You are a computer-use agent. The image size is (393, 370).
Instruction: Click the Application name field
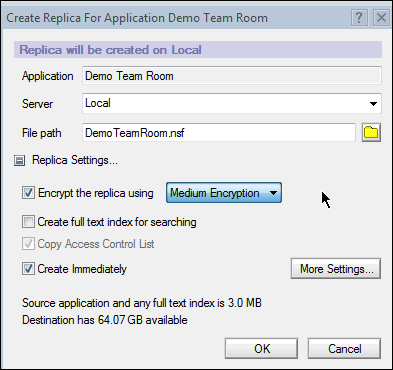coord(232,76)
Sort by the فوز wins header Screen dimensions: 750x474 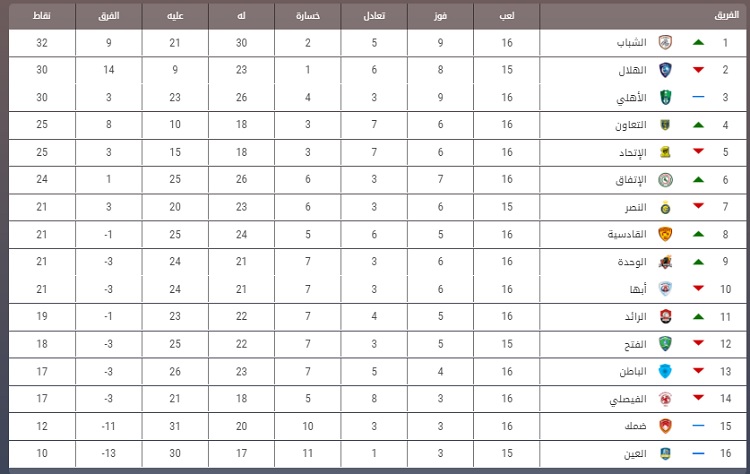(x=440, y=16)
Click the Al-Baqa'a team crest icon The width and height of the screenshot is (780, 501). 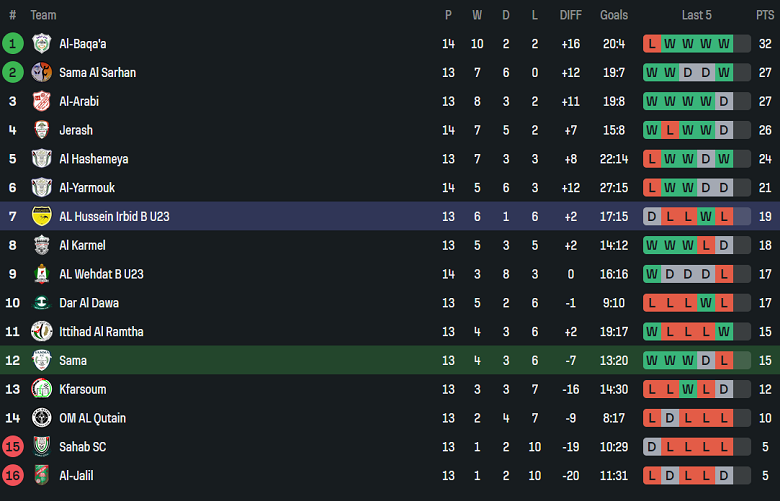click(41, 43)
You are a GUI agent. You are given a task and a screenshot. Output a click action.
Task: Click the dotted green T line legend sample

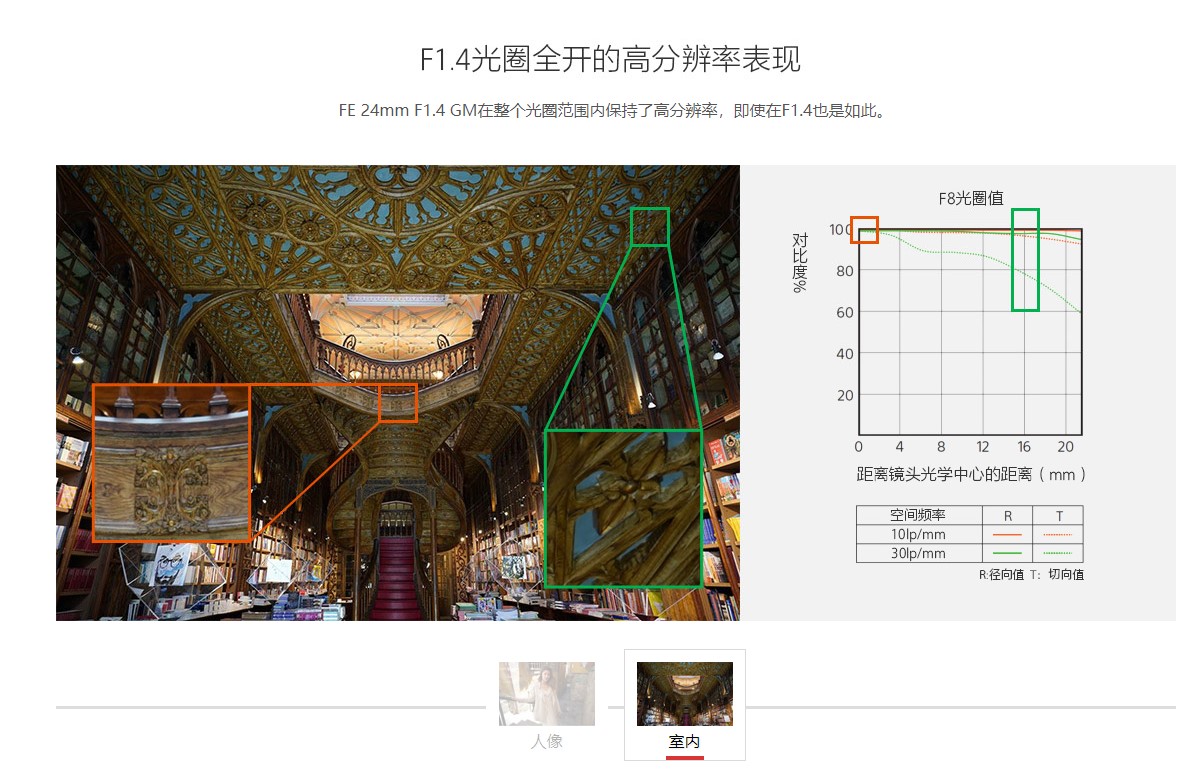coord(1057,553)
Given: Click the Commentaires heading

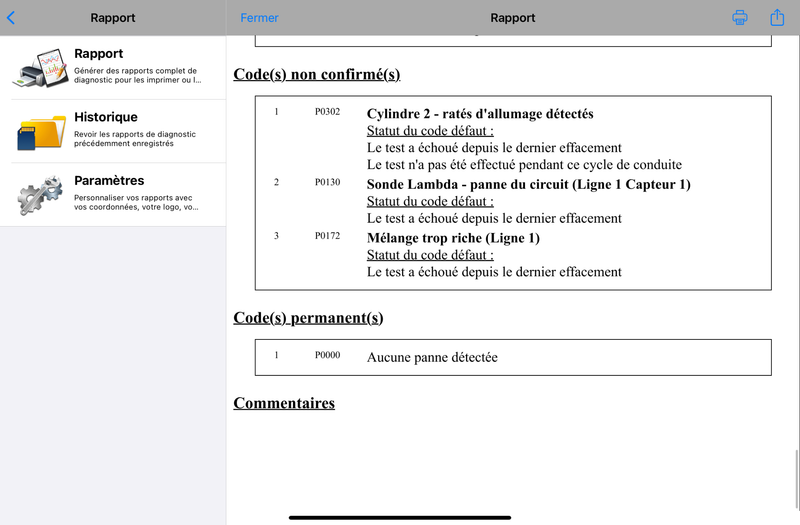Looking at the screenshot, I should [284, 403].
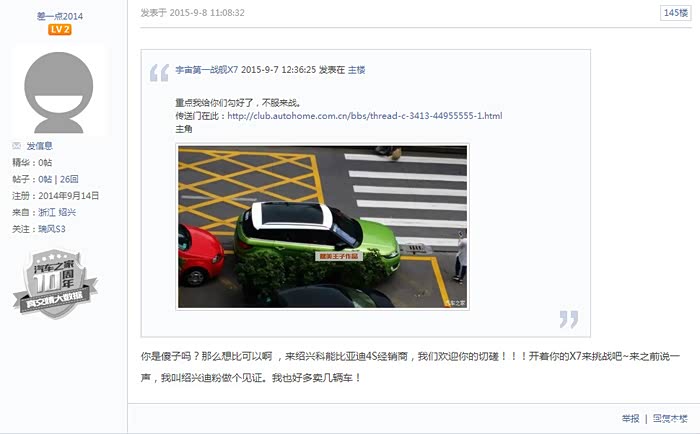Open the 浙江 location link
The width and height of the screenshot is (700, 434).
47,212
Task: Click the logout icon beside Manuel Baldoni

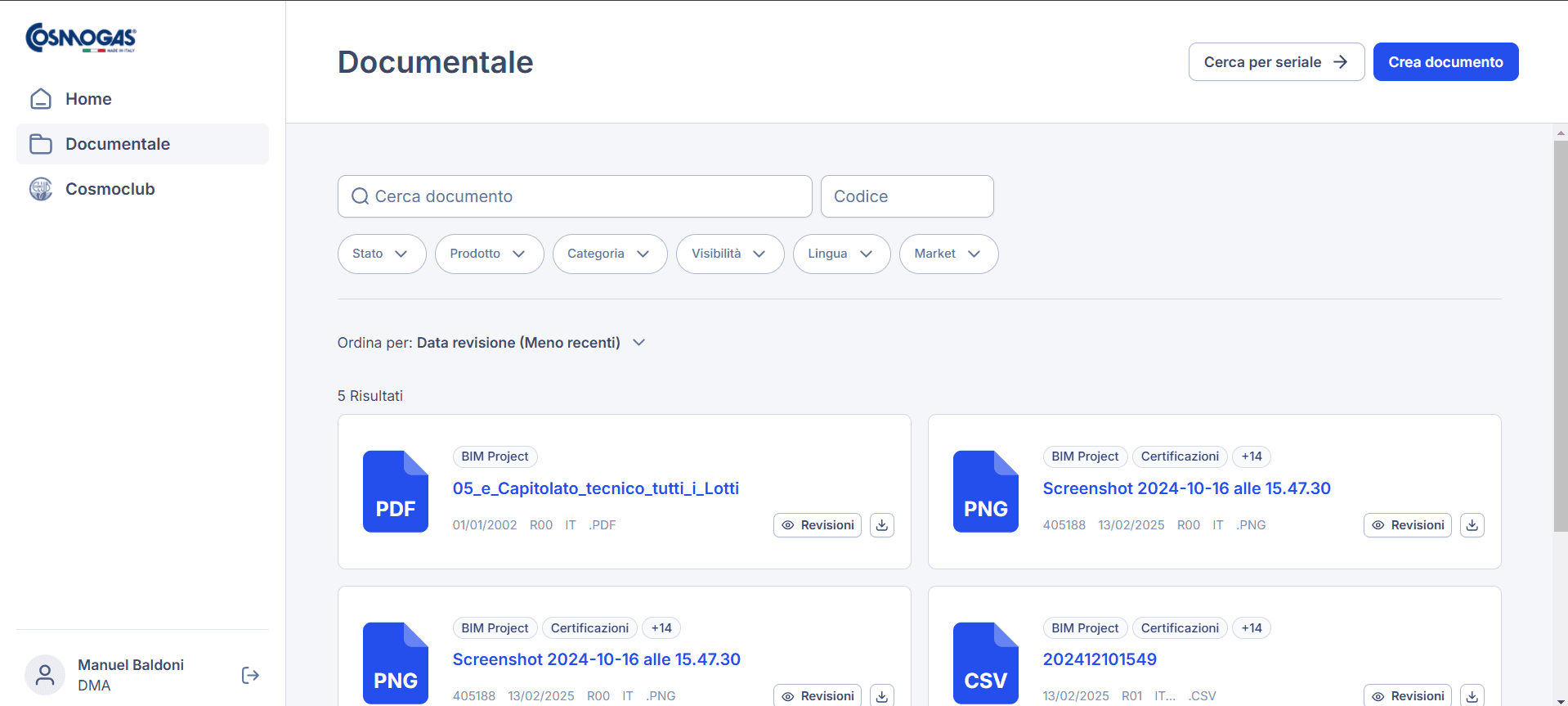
:::
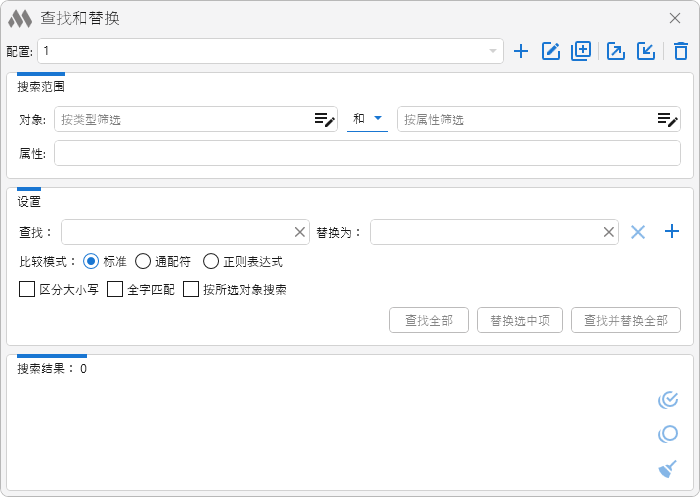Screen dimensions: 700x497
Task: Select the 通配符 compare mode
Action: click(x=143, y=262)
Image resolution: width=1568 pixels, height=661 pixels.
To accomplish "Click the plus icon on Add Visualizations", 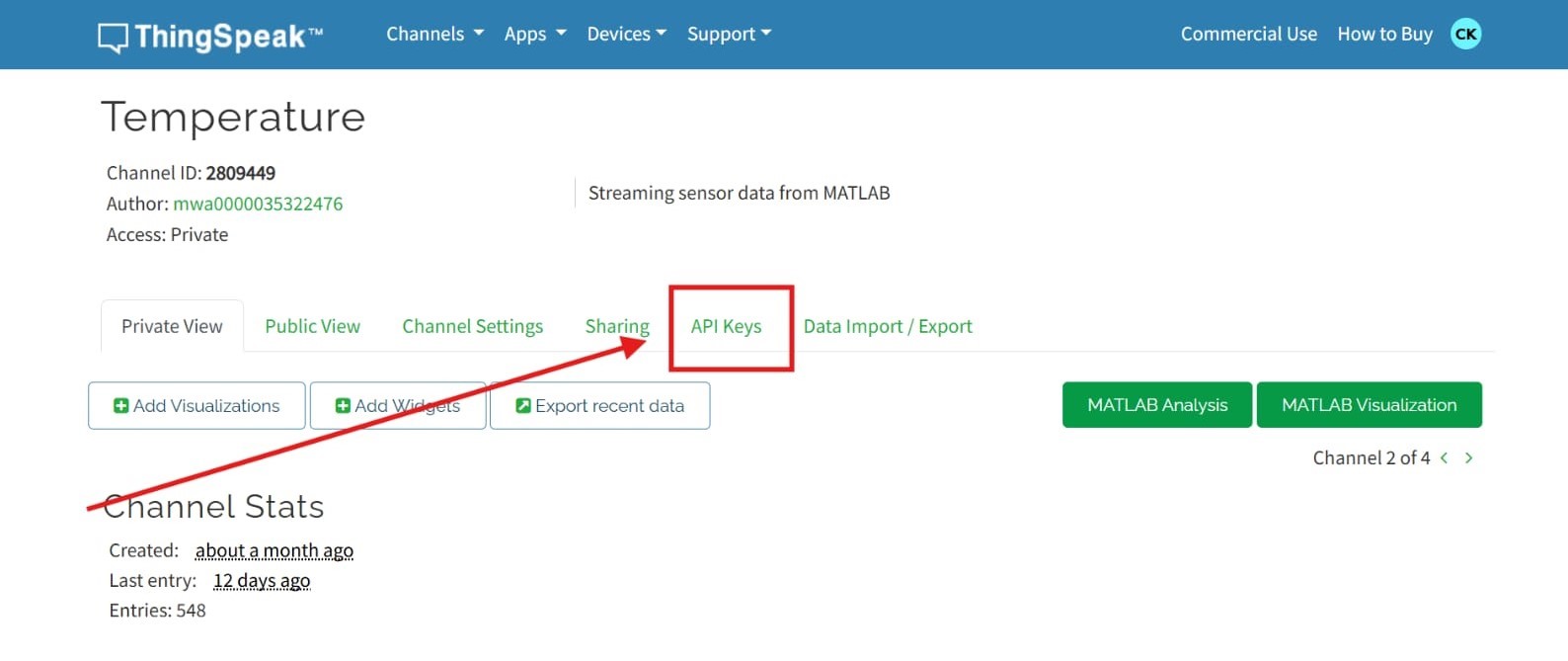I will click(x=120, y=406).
:::
◆ Task requirements:
Copy each line in the entries above where "agent" turns up.

◆ Answer to the exercise:
You are a computer-use agent. The image size is (393, 370).
You are a GUI agent. You are given a task and a screenshot. Output a click action.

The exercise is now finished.